BEIRUT: Activists at a demonstration in support of civil marriage said they were optimistic about the chances of amending the law, despite their rally’s low turnout, which many blamed on the timing. Several activists gathered in Martyrs Square Monday afternoon to voice their support for civil marriage, an issue which has gained momentum in recent weeks following one couple’s much-publicized efforts to register their own civil union.
Under current legislation, civil marriages conducted abroad are recognized by the state, but divorce, custody and inheritance are all decided according to the husband’s sect.
“We have two serious messages to send today,” Roger Bejjani, one of the organizers, told the assembled crowd.
“First, to the men of faith, without exception and with all due respect ... we ask you to limit yourselves to religious matters and take your hands off our issues and the personal choices of the people,” Bejjani said.
To the politicians, he continued, “We do not want to hear superficial and empty slogans anymore ... work on building a true state where human rights, equality between man and woman, absolute freedom, secularism, modernity, peace, job opportunities, prosperity, welfare, social justice and security for the elderly prevail.”
Maria Helou, who attended the gathering, said she hoped it would increase pressure on the government and the prime minister to throw their support behind the initiative.
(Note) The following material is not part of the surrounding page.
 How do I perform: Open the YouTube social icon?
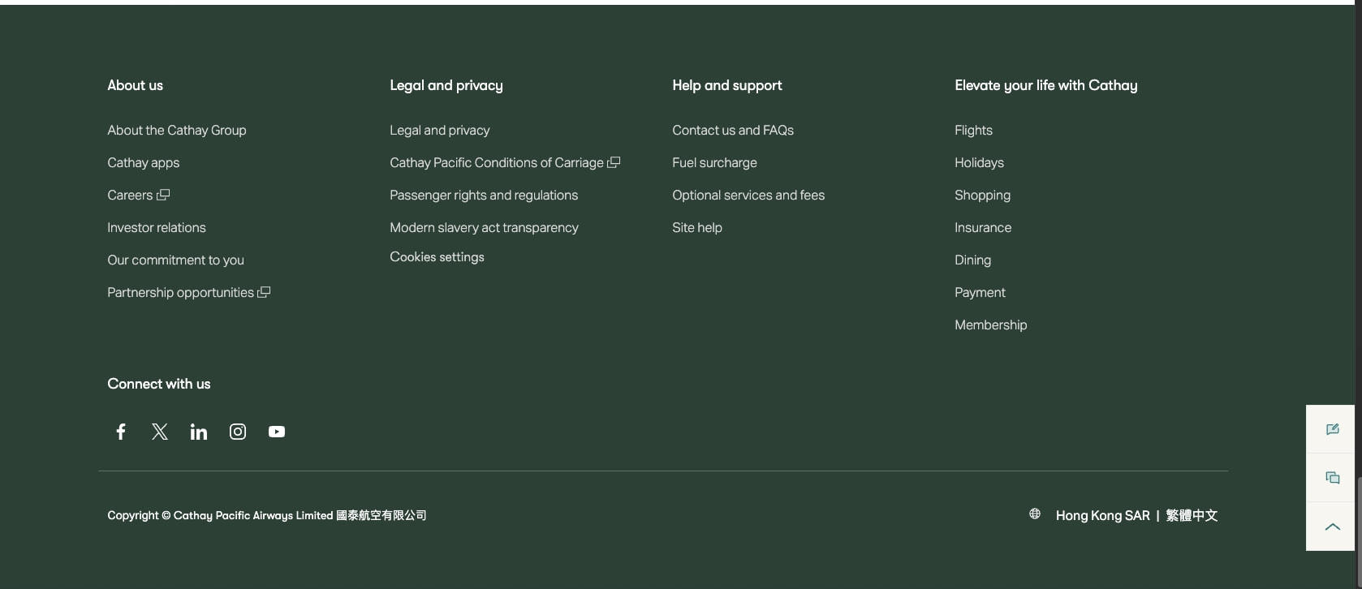point(277,432)
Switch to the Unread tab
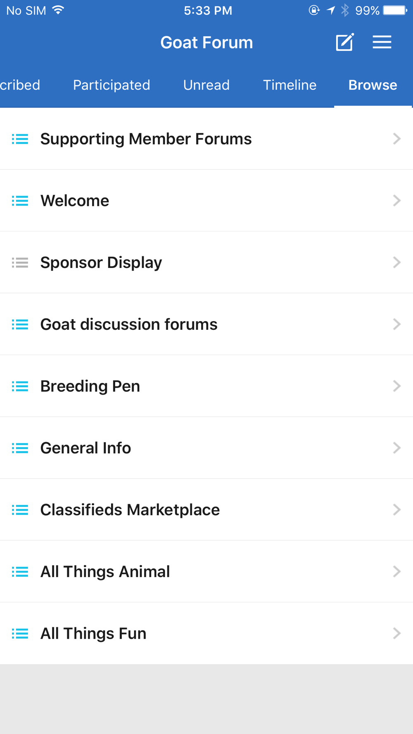413x734 pixels. [x=206, y=85]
President Michel Sleiman has already come out in favor of optional civil marriage.
“We’re in a new era, a modern era,” said 22-year-old Helou, who held a sign that read in Arabic: “I want a civil marriage, even if [he is] from my sect.”
“It’s time for us to make the change while the issue is still warm.
“It’s a right, it’s a civil right, it’s not just to be married,” she said.
Adel Moubarak, 50, said even though he married in a Maronite ceremony, he wants his children to have civil marriages. “I go to church every week, I am very religious, but this is a law,” Moubarak said. “We don’t want to continue living under the [rule of] priests and the mufti; we’re looking to the future. We hope to eventually see a civil marriage law that is obligatory, not optional ... The second phase is a civil state.”
Support for amending the law to recognize civil marriage contracts appears to be growing, and many activists like Moubarak see no contradiction between their faith and their desire for a secular state. But on a popular level, the division between pro- and anti-civil marriage factions often breaks down into secular versus religious camps, and the rhetoric can get heated.
Abir Ward, 34, took a hard-line approach. When asked about her sign, which read “religious marriage = uncivil marriage” she said: “When I say religious marriage is equivalent to uncivil marriage, basically I’m saying this is depriving people of the right to coexist.”
“Politicians and religious people are always calling for coexistence,” she continued.
“How can we coexist if we’re not even allowed to intermarry?”